В 1902 году Чэнь возвращается в Китай и обосновывается в Нанкине. Здесь он содействует созданию двух радикальных политических партий, но отказывается примкнуть к Суню Ятсену и его Революционному альянсу («Тунмэнхой»), т.к. не разделял националистические взгляды многих его членов. Уже в сентябре того же года Чэнь возвращается в Японию для продолжения обучения, однако в марте 1903 года высылается обратно на родину. Начиная с этого времени Чэнь Дусю активно участвует в деятельности революционных организаций в Шанхае и провинции Аньхой.

В Аньцине в мае 1903 года основывает антиманьчжурское общество «Аньхойский патриотический союз» (кит.: 安徽爱国会, пиньинь: Ānhuī àiguó huì). Из-за нарастающего давления со стороны властей Чэнь бежит в Шанхай.

В Шанхае совместно с Чжаном Шичжао, Се Сяоши, Чжаном Цзи начинает выпускать революционную газету «Гоминьжи жибао» (рус. Национальный ежедневник). Газета выпускалась с июня по октябрь 1903 года. После запрета газеты Чэнь возвращается в Аньцин.

31 марта 1904 года под редакцией Чэня выходит первый выпуск газеты «Аньхой сухуабао» (рус. Аньхойские вести). Менее чем за шесть месяцев тираж газеты увеличился с 1000 экземпляров до 3000. Газета приобретала популярность в народе. За период 1904-1905 годов газета выходила 23 раза, каждый выпуск газеты в общей сложности состоял из 40 газетных страниц. Газета включала до 16 рубрик, в том числе военную рубрику, рубрику о медицине, философии, астрономии и т.д. Чэнь также публиковал в газете свои собственные статьи под псевдонимом Сань Ай, затрагивающие острые темы политической и общественной жизни страны того периода. Спустя какое-то время из-за давления со стороны властей газета была вынуждена прекратить своё издание.

Осенью 1905 года Чэнь начинает преподавать в одной из школ г. Уху провинции Аньхой. Там же содаёт тайную антиманьчжурскую организацию под названием «Общество Юэванхой» (кит.: 岳王会, пиньинь: Yuè wáng huì) и сам становится его руководителем.

Весной 1907 года Чэнь вновь отправляется в Японию, поступает в Университет Васэда, где изучает английский и французский языки, проникается западноевропейской культурой. Через год он возвращается на родину и работает преподавателем в военной школе г. Ханчжоу, где даёт уроки родного языка и истории. Здесь его и застаёт известие о начале Синьхайской революции.

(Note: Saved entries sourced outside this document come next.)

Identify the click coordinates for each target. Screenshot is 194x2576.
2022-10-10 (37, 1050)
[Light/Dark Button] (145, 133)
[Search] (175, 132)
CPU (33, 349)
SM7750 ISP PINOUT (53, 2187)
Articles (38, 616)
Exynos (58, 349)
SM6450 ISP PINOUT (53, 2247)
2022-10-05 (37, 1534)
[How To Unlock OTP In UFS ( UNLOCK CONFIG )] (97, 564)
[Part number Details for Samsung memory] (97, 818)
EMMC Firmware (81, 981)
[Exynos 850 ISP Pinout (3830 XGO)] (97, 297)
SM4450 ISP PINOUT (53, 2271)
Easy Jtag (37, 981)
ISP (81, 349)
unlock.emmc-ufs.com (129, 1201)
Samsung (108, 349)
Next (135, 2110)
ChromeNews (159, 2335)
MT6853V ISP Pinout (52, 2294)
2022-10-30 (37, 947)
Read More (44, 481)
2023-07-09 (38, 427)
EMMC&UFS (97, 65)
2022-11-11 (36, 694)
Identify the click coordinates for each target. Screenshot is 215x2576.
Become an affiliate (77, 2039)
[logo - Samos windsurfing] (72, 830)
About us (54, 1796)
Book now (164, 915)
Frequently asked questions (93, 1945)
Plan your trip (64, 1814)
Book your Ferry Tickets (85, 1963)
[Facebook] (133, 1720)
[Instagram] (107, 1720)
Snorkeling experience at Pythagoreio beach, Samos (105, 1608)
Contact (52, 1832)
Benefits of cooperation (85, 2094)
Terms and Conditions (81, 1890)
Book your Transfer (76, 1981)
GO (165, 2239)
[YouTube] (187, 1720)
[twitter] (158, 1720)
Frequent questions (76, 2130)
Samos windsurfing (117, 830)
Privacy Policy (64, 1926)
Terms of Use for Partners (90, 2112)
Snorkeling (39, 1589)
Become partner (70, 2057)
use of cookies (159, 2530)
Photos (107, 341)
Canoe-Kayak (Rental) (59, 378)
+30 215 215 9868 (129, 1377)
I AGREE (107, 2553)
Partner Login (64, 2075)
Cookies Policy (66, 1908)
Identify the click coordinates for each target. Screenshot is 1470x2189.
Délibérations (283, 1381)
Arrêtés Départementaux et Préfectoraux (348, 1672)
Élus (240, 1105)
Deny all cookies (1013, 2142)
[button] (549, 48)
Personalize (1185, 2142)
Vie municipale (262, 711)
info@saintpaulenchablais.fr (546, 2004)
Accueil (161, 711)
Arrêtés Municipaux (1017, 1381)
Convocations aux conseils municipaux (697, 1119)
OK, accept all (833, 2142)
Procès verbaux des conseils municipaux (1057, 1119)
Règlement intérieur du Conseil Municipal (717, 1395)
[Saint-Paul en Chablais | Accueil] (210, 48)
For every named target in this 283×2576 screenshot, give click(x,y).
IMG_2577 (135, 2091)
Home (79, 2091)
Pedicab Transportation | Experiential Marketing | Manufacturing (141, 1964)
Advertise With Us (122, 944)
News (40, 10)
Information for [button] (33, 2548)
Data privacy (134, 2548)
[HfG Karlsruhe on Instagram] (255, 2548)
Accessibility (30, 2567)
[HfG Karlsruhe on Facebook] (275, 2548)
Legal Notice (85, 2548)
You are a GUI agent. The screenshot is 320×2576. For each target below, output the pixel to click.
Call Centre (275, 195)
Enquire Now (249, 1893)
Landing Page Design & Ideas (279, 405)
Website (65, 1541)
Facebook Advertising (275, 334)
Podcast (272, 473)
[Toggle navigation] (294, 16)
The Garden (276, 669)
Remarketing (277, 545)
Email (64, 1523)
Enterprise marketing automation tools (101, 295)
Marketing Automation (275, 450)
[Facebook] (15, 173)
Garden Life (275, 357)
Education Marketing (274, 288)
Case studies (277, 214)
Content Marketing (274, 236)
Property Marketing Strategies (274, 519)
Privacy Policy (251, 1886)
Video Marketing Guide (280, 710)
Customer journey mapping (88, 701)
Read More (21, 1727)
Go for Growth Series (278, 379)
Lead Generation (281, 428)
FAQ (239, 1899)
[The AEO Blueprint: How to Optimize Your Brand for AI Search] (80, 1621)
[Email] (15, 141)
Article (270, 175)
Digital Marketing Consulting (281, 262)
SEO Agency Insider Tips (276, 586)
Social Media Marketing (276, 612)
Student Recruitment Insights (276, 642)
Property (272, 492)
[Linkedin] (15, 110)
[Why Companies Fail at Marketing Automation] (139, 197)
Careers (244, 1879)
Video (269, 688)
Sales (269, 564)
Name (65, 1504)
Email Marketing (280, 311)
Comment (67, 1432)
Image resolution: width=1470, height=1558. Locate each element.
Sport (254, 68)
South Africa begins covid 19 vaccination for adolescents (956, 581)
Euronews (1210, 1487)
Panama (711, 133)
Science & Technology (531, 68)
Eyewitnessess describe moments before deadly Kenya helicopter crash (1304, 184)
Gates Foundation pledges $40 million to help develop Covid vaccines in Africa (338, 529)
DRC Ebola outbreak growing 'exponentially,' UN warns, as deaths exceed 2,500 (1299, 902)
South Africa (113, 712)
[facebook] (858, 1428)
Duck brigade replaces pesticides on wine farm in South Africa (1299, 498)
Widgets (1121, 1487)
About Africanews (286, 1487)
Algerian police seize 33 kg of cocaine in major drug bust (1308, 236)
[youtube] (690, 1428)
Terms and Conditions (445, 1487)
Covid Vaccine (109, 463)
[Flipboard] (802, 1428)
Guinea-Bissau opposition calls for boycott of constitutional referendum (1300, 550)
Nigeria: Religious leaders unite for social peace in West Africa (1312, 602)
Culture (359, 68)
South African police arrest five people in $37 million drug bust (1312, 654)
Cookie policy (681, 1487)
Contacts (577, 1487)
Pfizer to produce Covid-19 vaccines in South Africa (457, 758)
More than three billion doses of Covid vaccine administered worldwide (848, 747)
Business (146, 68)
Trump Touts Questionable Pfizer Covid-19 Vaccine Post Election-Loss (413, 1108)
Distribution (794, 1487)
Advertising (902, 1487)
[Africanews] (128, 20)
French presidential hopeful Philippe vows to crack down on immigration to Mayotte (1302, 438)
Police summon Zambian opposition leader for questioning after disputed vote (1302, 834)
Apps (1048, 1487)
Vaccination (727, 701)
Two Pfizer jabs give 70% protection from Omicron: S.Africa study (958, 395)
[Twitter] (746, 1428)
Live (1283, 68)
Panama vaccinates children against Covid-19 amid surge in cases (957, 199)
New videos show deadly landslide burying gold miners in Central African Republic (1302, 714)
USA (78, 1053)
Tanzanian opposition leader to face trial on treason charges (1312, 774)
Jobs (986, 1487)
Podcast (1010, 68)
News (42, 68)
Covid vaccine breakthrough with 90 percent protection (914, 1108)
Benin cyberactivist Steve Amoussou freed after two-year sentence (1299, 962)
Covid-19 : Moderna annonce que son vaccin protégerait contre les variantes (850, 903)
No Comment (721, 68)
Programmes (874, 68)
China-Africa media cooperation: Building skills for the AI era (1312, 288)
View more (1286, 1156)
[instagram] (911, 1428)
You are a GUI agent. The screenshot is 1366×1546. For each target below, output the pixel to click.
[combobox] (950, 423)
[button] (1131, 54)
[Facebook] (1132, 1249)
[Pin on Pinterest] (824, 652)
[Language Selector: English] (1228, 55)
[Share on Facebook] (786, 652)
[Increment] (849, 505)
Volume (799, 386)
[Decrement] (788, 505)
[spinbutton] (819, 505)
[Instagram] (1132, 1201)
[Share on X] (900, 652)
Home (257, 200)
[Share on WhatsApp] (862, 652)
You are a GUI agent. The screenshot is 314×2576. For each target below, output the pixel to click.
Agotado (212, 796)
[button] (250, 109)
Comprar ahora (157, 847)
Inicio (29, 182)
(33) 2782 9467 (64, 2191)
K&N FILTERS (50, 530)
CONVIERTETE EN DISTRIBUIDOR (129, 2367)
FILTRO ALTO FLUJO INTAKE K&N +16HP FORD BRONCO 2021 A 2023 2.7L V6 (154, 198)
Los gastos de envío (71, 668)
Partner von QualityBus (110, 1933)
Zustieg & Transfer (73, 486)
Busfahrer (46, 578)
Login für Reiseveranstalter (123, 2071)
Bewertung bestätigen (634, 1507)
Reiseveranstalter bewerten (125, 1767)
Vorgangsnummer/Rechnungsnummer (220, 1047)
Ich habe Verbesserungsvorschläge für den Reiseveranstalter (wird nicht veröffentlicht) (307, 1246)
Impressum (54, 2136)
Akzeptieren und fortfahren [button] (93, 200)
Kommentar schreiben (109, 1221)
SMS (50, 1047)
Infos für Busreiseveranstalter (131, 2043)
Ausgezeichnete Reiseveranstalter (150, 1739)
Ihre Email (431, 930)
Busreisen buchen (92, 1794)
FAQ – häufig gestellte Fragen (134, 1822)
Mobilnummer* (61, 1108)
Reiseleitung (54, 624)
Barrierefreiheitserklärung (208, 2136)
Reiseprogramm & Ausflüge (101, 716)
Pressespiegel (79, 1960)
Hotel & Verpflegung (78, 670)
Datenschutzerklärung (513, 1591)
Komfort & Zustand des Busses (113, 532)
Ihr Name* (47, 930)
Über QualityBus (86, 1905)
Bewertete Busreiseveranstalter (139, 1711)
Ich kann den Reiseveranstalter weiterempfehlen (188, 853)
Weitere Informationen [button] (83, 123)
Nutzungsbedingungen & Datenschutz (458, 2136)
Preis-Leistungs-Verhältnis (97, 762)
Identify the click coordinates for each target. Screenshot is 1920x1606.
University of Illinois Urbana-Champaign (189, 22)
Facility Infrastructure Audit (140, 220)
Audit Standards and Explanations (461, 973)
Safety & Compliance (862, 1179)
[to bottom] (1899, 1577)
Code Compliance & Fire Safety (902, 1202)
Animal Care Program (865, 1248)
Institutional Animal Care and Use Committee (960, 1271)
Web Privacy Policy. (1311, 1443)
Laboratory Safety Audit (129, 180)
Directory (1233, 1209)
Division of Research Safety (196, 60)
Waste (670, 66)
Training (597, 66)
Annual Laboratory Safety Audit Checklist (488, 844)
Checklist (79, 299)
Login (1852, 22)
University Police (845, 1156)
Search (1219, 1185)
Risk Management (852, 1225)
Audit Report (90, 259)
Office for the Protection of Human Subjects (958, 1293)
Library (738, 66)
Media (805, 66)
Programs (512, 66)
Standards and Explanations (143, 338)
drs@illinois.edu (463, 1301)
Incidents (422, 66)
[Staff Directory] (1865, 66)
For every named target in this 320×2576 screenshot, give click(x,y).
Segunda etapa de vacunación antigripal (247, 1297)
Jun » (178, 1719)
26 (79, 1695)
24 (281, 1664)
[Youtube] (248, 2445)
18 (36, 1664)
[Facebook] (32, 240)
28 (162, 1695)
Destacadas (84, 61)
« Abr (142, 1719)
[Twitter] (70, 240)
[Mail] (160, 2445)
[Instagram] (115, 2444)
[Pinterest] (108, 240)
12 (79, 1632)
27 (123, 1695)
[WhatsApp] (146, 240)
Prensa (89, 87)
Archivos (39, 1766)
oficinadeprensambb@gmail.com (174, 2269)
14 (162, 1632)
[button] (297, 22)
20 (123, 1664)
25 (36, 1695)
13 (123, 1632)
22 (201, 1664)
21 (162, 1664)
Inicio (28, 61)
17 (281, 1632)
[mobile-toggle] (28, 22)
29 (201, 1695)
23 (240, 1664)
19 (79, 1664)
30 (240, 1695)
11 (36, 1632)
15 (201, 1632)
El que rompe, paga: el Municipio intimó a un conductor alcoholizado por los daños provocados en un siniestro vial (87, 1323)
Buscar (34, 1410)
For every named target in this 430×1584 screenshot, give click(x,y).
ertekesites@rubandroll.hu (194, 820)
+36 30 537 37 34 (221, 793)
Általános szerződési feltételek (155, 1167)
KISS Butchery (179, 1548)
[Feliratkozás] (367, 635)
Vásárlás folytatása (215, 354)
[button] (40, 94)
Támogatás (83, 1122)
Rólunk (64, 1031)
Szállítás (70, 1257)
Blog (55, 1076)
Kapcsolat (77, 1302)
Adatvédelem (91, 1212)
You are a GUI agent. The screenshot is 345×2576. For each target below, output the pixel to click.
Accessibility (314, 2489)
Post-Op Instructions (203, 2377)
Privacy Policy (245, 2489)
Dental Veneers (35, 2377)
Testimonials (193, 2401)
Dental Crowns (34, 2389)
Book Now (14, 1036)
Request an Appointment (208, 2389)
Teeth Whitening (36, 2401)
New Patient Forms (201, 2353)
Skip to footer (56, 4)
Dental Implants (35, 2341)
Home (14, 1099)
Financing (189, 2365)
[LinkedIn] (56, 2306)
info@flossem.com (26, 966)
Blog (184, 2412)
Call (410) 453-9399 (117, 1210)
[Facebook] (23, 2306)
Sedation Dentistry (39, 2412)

После Синьхайской революции

После Синьхайской революции 1911 года работал в провинциальном правительстве. Его приглашают на должность секретаря нового военного правительства провинции Аньхой, а также предлагают возглавить Аньхойскую высшую школу. В 1913 году принимает участие во «второй революции» против Юань Шикая. Чэнь подвергается аресту в Уху, но спустя короткое время освобождается из под ареста.

Весной 1914 года на некоторое время уезжает в Японию, чтобы помочь Чжан Шичжао в подготовке к выпуску журнала «Цзяинь» (кит. 甲寅). Здесь впервые под псевдонимом Дусю публикуется статья Чэня под названием «Патриотизм и самосознание», в которой определяется роль народа в строительстве государства. Автор взывает к национальной гордости народа, призывает бороться за свои права и добиваться общего для народа счастья. В статье проводится философская линия о взаимозависимости самосознания народа и патриотизма. Статья была направлена против Юань Шикая, т.к. по мнению автора тот пытается подавить самосознание китайского народа.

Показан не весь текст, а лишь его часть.